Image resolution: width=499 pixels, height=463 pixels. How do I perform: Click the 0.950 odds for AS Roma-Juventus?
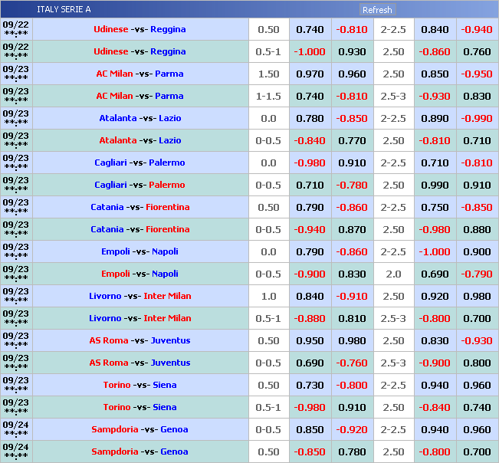point(310,341)

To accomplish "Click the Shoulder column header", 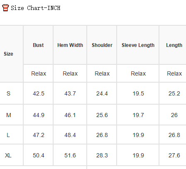I will [x=102, y=45].
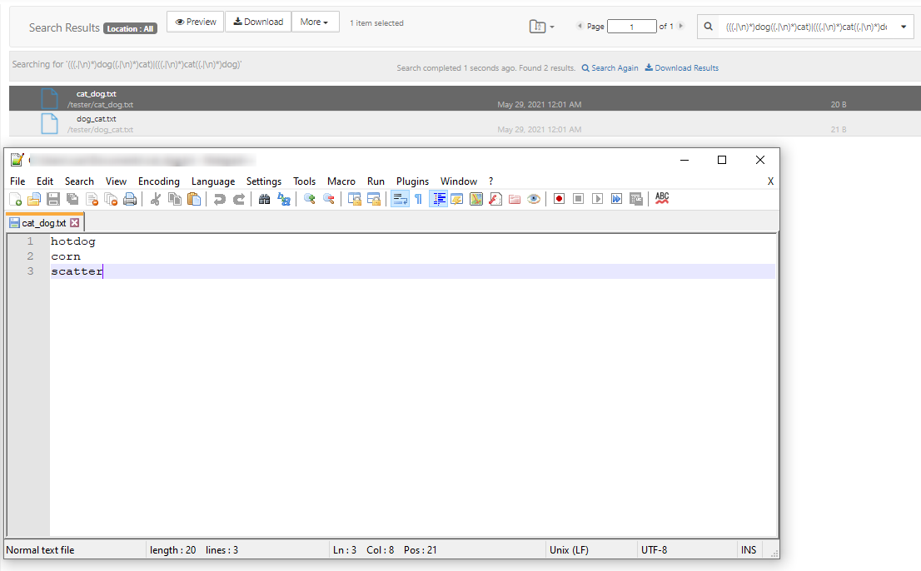This screenshot has width=921, height=571.
Task: Click the Download button
Action: (258, 22)
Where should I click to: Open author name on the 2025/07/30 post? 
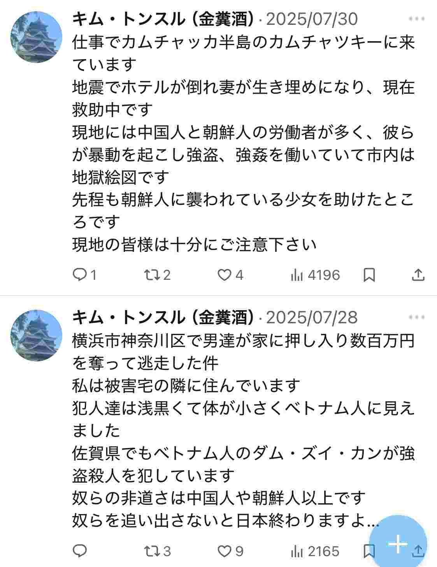(x=163, y=19)
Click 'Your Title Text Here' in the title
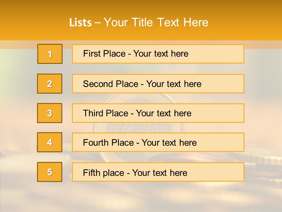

== ABOUT THIS TASK ==
Copy out exactly the lines that begin at the line with "Where should I" and end at the final line of the entries above. Leave out the pictures.

== WORKED SOLUTION ==
Where should I click to: Open author name on the 2025/07/30 post? 
(x=163, y=19)
Click 'Your Title Text Here' in the title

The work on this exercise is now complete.